OK, got it. For posterity: by setting
after including enable-ww13.php. When I use 'ignore warning and save file anyway' it returns to the original import form row, with nothing in the file input, but with the source filename and destination page set.
Great, so what happens in the code?
The form row displays and "upload warning" text instead of its form fields. But there are a bunch of hidden inputs, including
Is that not sufficient? It loses track of where the actual file contents are stashed?
The file input is wpUploadFile1 though, so it looks like that's getting lost along the way.
Strangely (perhaps), there doesn't seem to be anywhere in SpecialImportProjectFiles that does anything with the value of wpUploadFile*. Maybe just inherited from SpecialCustomUpload?
Looks like SpecialCustomUpload's (i.e. SpecialUpload's) handling of this field is not so straightforward: it translates it immediately into some other fields:
Those values get stored in the session data, not in hidden form fields (to prevent forgery of file paths), and the session key is in the hidden fields:
(though maybe I don't need to store the session key once for each row...)
UploadFormRow's constructor reads mTempPath and the rest of those from the session data, and ImportFormRow's constructor calls that constructor. So that seems like it ought to work...
The "Ignore warning and save file anyway" checkbox is wpUpload1, which I think in the standard Upload interface poses as the regular Upload button. Here it's separate because there's only one Upload button for the page (wpUpload), while there's an ignore box per-row, hence the suffix 1. The per-row one gets its value stored in $this->mRowUploadClicked, which gets checked along with mIgnoreWarnings, at least at first glance.
I think I need to add some printfs, i.e. log some stuff...
And... source forge has logged me out and destroyed another long comment that I accumulated over a series of explorations...
Firefox was choking on a series of JavaScript errors and not loading some of the scripts, I don't know why, and as a consequence not filling in the filename and destination page. Then it started working again. Fortunately I opened a separate ticket for most of that.
When I go through the original sequence - select a file with an "unwanted filetype", then click "Ignore warnings and upload anyway" - sometimes it imports successfully and sometimes it does what this ticket says.
I can compare the two cases in the logfile:
When it uploads successfully, at the time it receives the "Ignore warnings" selection it has a good value of $mTempPath:
This is the location of the stashed file in the images directory, I think.
When it receives the ignore warnings selection but fails, it has mTempPath empty. Next is to find out why.

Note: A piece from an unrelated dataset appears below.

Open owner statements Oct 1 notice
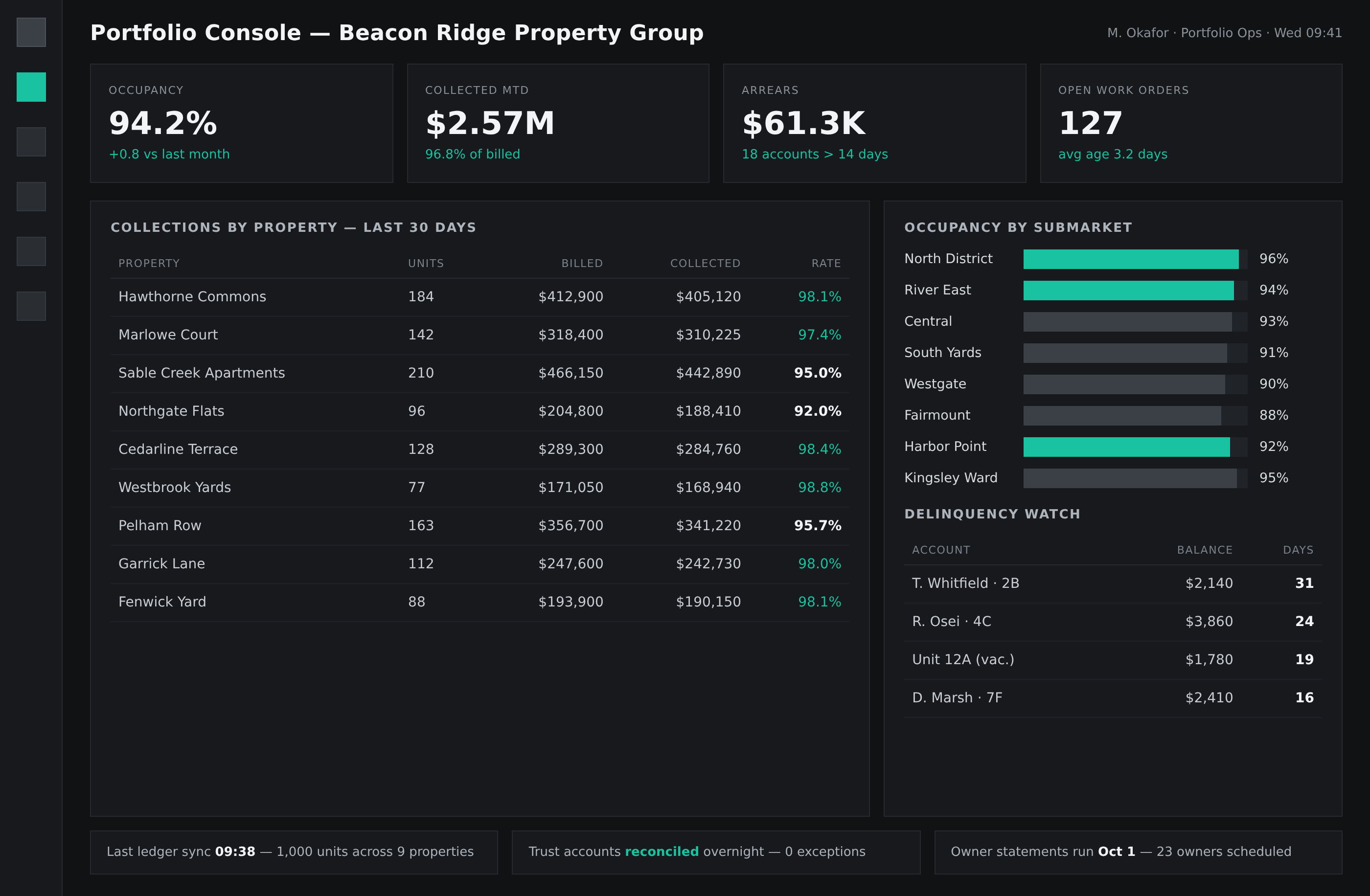Viewport: 1370px width, 896px height. [x=1138, y=852]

I'm wondering if it might be that it does this successfully when the steps all happen in quick succession, and forgets the file when there's a significant delay between the one step and the next. This would be easy to explain, because the session data probably expires pretty quickly, and in that case, the page might act as if it has a file stashed, but not actually find it in the session data. I'll try to test for this.
I should check whether it reports a useful message when the session data has expired. If it doesn't, and I fix that, then I can see whether the main problem here goes away.

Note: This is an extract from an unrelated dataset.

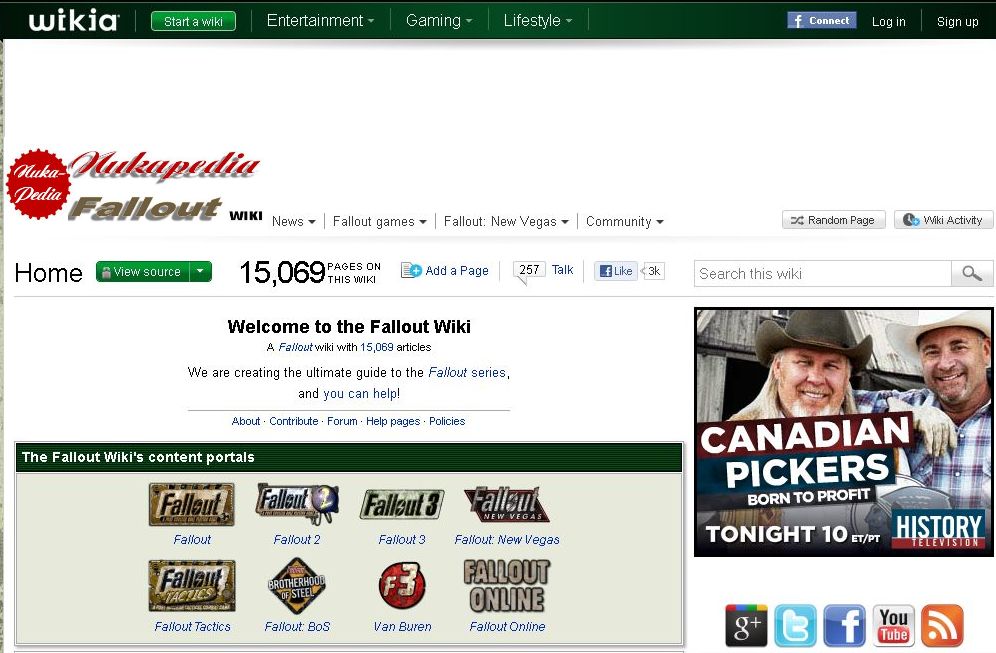Expand the Fallout games menu

[x=379, y=222]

Hmm, SpecialCustomUpload checks
and if that isn't satisfied, it uses whatever POST data it's got, which I think in the case we're talking about means it starts over as a fresh upload form. This might make sense in the regular Special:Upload case, but I think in the multiple-file case, it would be better to report an error and apologize. Also, in the ImportProjectFiles case, if the file input field is going to go blank, it should at least forget the other data as well. But obviously it should apologize instead.
I've added a check for a session key but no session data. If this happens, it'll output an error message. So if the original file-forgetting problem happens without the error message appearing, I'll know that it's caused by something else.